The New Normal gives birth to the Virtual Factory

Submitted on

I can't open a web browser lately without seeing some article or other calling out the establishment of a "New Normal" in the global economy.  I know it is very important for markets, businesses and anyone that needs to plan to establish a benchmark of normalcy to measure against, however I think it is too soon to say that baseline exists.  We have to collectively keep our heads up and our eyes open to trends but invariably there are going to be some unintended results to the shifting of markets.

Ted Kondis over at Supply Excellence has  an interesting spin and some great links if you want to read more about the New Normal.  I think we should collectively be a bit more optimistic about the way things are going than most of what I'm reading these dafactoryys.

Ted says:

To prosper in the New Normal with its reduced resources, increased reliance on partners, and lower tolerance for error, organizations need to be able to more rapidly respond to changing situations without the typical lead times and permanent investments.

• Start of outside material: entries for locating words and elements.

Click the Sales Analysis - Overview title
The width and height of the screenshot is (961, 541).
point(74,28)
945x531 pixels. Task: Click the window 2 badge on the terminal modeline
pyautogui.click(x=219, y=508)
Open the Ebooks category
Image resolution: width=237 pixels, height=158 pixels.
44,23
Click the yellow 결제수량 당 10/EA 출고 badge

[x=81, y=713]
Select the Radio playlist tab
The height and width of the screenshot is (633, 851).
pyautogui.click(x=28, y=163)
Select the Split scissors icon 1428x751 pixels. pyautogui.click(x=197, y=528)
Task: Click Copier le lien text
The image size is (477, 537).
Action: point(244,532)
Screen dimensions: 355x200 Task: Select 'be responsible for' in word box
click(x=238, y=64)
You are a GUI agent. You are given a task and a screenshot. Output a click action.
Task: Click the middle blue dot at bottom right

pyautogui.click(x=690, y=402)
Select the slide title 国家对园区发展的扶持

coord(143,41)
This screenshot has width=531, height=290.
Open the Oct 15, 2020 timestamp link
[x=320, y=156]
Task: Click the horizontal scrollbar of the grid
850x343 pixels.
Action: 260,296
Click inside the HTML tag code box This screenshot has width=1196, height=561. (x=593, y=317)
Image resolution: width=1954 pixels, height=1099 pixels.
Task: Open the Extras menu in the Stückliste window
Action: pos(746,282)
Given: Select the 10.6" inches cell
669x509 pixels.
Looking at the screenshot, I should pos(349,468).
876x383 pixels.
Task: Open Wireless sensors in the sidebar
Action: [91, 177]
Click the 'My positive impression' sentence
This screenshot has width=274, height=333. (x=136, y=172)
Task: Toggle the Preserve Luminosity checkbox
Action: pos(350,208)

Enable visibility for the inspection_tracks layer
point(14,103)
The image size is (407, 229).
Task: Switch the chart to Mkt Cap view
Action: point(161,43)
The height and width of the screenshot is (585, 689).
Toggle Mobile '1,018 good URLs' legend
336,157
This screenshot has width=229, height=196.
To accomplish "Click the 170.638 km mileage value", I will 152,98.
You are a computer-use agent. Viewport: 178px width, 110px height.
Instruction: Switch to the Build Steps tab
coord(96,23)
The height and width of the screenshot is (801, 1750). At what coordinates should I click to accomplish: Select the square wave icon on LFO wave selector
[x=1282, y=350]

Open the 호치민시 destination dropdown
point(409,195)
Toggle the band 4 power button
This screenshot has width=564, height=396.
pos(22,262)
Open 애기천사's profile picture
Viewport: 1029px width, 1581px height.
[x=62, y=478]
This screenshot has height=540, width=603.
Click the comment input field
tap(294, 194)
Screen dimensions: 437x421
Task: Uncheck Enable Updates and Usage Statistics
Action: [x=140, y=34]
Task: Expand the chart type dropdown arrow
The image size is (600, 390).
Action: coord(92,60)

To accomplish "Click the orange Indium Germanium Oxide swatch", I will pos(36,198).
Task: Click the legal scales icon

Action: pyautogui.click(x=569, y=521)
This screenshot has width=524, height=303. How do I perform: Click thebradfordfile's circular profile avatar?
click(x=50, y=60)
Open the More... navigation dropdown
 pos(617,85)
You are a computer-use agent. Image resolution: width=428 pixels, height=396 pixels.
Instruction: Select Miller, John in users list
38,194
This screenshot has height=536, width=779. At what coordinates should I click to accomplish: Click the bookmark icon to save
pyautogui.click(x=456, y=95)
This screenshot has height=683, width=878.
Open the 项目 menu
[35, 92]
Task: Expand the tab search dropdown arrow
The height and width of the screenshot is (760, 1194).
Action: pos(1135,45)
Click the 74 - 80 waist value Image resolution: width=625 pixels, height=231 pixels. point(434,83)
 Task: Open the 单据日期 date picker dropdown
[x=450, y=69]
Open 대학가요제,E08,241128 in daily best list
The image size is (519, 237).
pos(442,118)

They will do this through on-demand access to the capabilities, technology and community they need to serve their customers that can scale with their needs.

I think, for the most part, Ted is right.  However, I think you are going to see a major shift in the amount of time it will take to bring products to market.  Lead times are shrinking rapidly.  It isn't just software and services you can order on demand these days.

I would suggest that the virtual factory, with on demand capacity, has been born out of the chaos of the last 18 months.  The manufacturing world was headed in this direction before things got out of hand, but it seems like the economic turmoil has solidified this evolution in manufacturing.

The virtual factory with on demand capacity and production should substantially accelerate the time to market for new products.  Shrinking the time to market should open the door to an accelerated innovation which the manufacturing world hasn't seen since the advent of the modern assembly line.  It is a great reason to be optimistic.